◆ ACTION ITEM ◆
Output the entries below so that they read exactly as they do now.

◆ MATERIAL FOR THIS EXERCISE ◆
◇ ◇ ◇ ◇ ◇ ◇ ◇
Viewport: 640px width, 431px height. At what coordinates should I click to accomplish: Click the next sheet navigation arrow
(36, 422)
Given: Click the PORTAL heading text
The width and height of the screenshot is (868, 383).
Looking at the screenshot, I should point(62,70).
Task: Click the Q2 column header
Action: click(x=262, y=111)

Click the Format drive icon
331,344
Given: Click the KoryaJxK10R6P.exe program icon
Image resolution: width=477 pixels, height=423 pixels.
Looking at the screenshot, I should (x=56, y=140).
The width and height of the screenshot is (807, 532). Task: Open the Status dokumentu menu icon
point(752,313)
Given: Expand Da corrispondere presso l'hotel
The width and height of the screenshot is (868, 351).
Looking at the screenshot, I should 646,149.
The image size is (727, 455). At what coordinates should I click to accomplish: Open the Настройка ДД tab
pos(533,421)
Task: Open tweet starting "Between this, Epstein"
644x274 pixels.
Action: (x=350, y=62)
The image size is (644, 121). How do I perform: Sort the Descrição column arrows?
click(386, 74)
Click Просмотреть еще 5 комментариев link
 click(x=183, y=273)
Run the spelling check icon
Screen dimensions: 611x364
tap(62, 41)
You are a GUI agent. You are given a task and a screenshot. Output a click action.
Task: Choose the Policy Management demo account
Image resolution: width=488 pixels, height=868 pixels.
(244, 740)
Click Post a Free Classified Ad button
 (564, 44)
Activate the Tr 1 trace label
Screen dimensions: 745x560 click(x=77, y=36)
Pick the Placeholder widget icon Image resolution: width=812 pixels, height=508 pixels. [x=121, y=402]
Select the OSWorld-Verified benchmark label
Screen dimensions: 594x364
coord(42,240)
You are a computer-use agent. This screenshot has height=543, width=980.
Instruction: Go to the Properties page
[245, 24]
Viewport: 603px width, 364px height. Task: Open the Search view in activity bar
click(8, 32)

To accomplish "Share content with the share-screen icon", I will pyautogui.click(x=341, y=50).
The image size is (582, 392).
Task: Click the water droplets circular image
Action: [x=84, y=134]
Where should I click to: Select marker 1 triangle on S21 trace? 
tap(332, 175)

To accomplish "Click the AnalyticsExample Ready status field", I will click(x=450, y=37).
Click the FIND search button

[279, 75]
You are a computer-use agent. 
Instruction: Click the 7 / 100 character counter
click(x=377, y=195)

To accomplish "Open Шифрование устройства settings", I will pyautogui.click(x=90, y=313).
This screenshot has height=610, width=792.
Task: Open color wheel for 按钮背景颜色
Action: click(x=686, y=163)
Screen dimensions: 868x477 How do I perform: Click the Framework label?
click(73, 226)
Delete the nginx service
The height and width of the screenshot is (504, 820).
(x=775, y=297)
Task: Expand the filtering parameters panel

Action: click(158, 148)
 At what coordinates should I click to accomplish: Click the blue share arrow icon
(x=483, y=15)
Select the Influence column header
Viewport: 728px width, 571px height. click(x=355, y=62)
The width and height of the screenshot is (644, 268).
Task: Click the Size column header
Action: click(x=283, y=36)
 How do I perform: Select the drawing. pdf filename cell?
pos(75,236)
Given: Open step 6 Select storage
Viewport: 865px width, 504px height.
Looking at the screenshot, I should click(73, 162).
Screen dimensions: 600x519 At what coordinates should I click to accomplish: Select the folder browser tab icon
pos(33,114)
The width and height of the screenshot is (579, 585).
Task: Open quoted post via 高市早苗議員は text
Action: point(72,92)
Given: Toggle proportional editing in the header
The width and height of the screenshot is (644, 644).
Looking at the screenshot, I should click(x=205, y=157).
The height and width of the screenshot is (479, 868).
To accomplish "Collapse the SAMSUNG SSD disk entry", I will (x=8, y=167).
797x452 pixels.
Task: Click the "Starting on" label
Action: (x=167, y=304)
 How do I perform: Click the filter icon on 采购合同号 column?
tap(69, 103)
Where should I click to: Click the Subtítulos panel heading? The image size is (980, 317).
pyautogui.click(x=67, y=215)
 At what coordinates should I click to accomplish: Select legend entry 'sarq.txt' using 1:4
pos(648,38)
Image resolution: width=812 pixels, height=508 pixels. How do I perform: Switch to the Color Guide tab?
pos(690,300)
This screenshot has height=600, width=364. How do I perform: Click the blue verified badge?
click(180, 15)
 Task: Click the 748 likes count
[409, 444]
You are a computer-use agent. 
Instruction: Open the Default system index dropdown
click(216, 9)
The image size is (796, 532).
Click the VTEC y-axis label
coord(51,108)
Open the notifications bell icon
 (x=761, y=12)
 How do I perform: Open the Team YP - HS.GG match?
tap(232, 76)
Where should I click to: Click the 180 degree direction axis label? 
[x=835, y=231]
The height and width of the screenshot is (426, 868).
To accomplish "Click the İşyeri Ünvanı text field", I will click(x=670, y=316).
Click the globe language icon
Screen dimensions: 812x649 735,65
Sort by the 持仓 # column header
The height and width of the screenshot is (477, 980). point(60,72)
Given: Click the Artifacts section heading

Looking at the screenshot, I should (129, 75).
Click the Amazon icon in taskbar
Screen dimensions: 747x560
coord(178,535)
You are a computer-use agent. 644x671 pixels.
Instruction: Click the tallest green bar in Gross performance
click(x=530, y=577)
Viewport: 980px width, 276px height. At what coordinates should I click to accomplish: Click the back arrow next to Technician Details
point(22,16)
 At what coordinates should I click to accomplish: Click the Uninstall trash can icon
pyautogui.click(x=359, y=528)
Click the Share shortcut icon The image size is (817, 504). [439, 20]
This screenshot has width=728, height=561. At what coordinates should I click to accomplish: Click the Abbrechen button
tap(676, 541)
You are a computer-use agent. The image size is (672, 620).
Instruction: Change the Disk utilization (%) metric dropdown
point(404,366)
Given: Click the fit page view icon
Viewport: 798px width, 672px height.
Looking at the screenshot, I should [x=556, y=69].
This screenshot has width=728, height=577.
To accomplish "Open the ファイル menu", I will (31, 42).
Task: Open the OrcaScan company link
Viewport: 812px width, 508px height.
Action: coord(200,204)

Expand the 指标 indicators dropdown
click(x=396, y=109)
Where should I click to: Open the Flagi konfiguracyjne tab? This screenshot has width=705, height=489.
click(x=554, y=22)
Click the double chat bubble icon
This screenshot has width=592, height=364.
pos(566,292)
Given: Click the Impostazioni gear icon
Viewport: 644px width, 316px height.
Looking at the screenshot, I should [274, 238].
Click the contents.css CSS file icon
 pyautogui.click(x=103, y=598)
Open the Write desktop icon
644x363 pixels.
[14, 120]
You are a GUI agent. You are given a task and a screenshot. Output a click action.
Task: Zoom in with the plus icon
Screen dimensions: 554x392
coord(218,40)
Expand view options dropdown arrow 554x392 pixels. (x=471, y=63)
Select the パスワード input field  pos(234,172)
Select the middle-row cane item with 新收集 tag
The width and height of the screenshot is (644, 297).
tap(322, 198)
◇ ◇ ◇ ◇ ◇ ◇ ◇
◆ EXPECTED OUTPUT ◆
Viewport: 640px width, 431px height. At what coordinates should I click to accomplish: Click the next sheet navigation arrow
(36, 422)
Given: Click the PORTAL heading text
The width and height of the screenshot is (868, 383).
Looking at the screenshot, I should point(62,70).
Task: Click the Q2 column header
Action: click(x=262, y=111)

Click the Format drive icon
331,344
Given: Click the KoryaJxK10R6P.exe program icon
Image resolution: width=477 pixels, height=423 pixels.
Looking at the screenshot, I should (x=56, y=140).
The width and height of the screenshot is (807, 532). Task: Open the Status dokumentu menu icon
point(752,313)
Given: Expand Da corrispondere presso l'hotel
The width and height of the screenshot is (868, 351).
Looking at the screenshot, I should 646,149.
The image size is (727, 455). At what coordinates should I click to accomplish: Open the Настройка ДД tab
pos(533,421)
Task: Open tweet starting "Between this, Epstein"
644x274 pixels.
Action: (x=350, y=62)
The image size is (644, 121). How do I perform: Sort the Descrição column arrows?
click(386, 74)
Click Просмотреть еще 5 комментариев link
 click(x=183, y=273)
Run the spelling check icon
Screen dimensions: 611x364
tap(62, 41)
You are a GUI agent. You are given a task and a screenshot. Output a click action.
Task: Choose the Policy Management demo account
Image resolution: width=488 pixels, height=868 pixels.
(244, 740)
Click Post a Free Classified Ad button
 (564, 44)
Activate the Tr 1 trace label
Screen dimensions: 745x560 click(x=77, y=36)
Pick the Placeholder widget icon Image resolution: width=812 pixels, height=508 pixels. [x=121, y=402]
Select the OSWorld-Verified benchmark label
Screen dimensions: 594x364
coord(42,240)
You are a computer-use agent. This screenshot has height=543, width=980.
Instruction: Go to the Properties page
[245, 24]
Viewport: 603px width, 364px height. Task: Open the Search view in activity bar
click(8, 32)

To accomplish "Share content with the share-screen icon", I will pyautogui.click(x=341, y=50).
The image size is (582, 392).
Task: Click the water droplets circular image
Action: [x=84, y=134]
Where should I click to: Select marker 1 triangle on S21 trace? 
tap(332, 175)

To accomplish "Click the AnalyticsExample Ready status field", I will click(x=450, y=37).
Click the FIND search button

[279, 75]
You are a computer-use agent. 
Instruction: Click the 7 / 100 character counter
click(x=377, y=195)

To accomplish "Open Шифрование устройства settings", I will pyautogui.click(x=90, y=313).
This screenshot has height=610, width=792.
Task: Open color wheel for 按钮背景颜色
Action: click(x=686, y=163)
Screen dimensions: 868x477 How do I perform: Click the Framework label?
click(73, 226)
Delete the nginx service
The height and width of the screenshot is (504, 820).
(x=775, y=297)
Task: Expand the filtering parameters panel

Action: click(158, 148)
 At what coordinates should I click to accomplish: Click the blue share arrow icon
(x=483, y=15)
Select the Influence column header
Viewport: 728px width, 571px height. click(x=355, y=62)
The width and height of the screenshot is (644, 268).
Task: Click the Size column header
Action: click(x=283, y=36)
 How do I perform: Select the drawing. pdf filename cell?
pos(75,236)
Given: Open step 6 Select storage
Viewport: 865px width, 504px height.
Looking at the screenshot, I should click(73, 162).
Screen dimensions: 600x519 At what coordinates should I click to accomplish: Select the folder browser tab icon
pos(33,114)
The width and height of the screenshot is (579, 585).
Task: Open quoted post via 高市早苗議員は text
Action: point(72,92)
Given: Toggle proportional editing in the header
The width and height of the screenshot is (644, 644).
Looking at the screenshot, I should click(x=205, y=157).
The height and width of the screenshot is (479, 868).
To accomplish "Collapse the SAMSUNG SSD disk entry", I will (x=8, y=167).
797x452 pixels.
Task: Click the "Starting on" label
Action: (x=167, y=304)
 How do I perform: Click the filter icon on 采购合同号 column?
tap(69, 103)
Where should I click to: Click the Subtítulos panel heading? The image size is (980, 317).
pyautogui.click(x=67, y=215)
 At what coordinates should I click to accomplish: Select legend entry 'sarq.txt' using 1:4
pos(648,38)
Image resolution: width=812 pixels, height=508 pixels. How do I perform: Switch to the Color Guide tab?
pos(690,300)
This screenshot has height=600, width=364. How do I perform: Click the blue verified badge?
click(180, 15)
 Task: Click the 748 likes count
[409, 444]
You are a computer-use agent. 
Instruction: Open the Default system index dropdown
click(216, 9)
The image size is (796, 532).
Click the VTEC y-axis label
coord(51,108)
Open the notifications bell icon
 (x=761, y=12)
 How do I perform: Open the Team YP - HS.GG match?
tap(232, 76)
Where should I click to: Click the 180 degree direction axis label? 
[x=835, y=231]
The height and width of the screenshot is (426, 868).
To accomplish "Click the İşyeri Ünvanı text field", I will click(x=670, y=316).
Click the globe language icon
Screen dimensions: 812x649 735,65
Sort by the 持仓 # column header
The height and width of the screenshot is (477, 980). point(60,72)
Given: Click the Artifacts section heading

Looking at the screenshot, I should (129, 75).
Click the Amazon icon in taskbar
Screen dimensions: 747x560
coord(178,535)
You are a computer-use agent. 644x671 pixels.
Instruction: Click the tallest green bar in Gross performance
click(x=530, y=577)
Viewport: 980px width, 276px height. At what coordinates should I click to accomplish: Click the back arrow next to Technician Details
point(22,16)
 At what coordinates should I click to accomplish: Click the Uninstall trash can icon
pyautogui.click(x=359, y=528)
Click the Share shortcut icon The image size is (817, 504). [439, 20]
This screenshot has width=728, height=561. At what coordinates should I click to accomplish: Click the Abbrechen button
tap(676, 541)
You are a computer-use agent. The image size is (672, 620).
Instruction: Change the Disk utilization (%) metric dropdown
point(404,366)
Given: Click the fit page view icon
Viewport: 798px width, 672px height.
Looking at the screenshot, I should [x=556, y=69].
This screenshot has width=728, height=577.
To accomplish "Open the ファイル menu", I will (31, 42).
Task: Open the OrcaScan company link
Viewport: 812px width, 508px height.
Action: coord(200,204)

Expand the 指标 indicators dropdown
click(x=396, y=109)
Where should I click to: Open the Flagi konfiguracyjne tab? This screenshot has width=705, height=489.
click(x=554, y=22)
Click the double chat bubble icon
This screenshot has width=592, height=364.
pos(566,292)
Given: Click the Impostazioni gear icon
Viewport: 644px width, 316px height.
Looking at the screenshot, I should [274, 238].
Click the contents.css CSS file icon
 pyautogui.click(x=103, y=598)
Open the Write desktop icon
644x363 pixels.
[14, 120]
You are a GUI agent. You are given a task and a screenshot. Output a click action.
Task: Zoom in with the plus icon
Screen dimensions: 554x392
coord(218,40)
Expand view options dropdown arrow 554x392 pixels. (x=471, y=63)
Select the パスワード input field  pos(234,172)
Select the middle-row cane item with 新收集 tag
The width and height of the screenshot is (644, 297).
tap(322, 198)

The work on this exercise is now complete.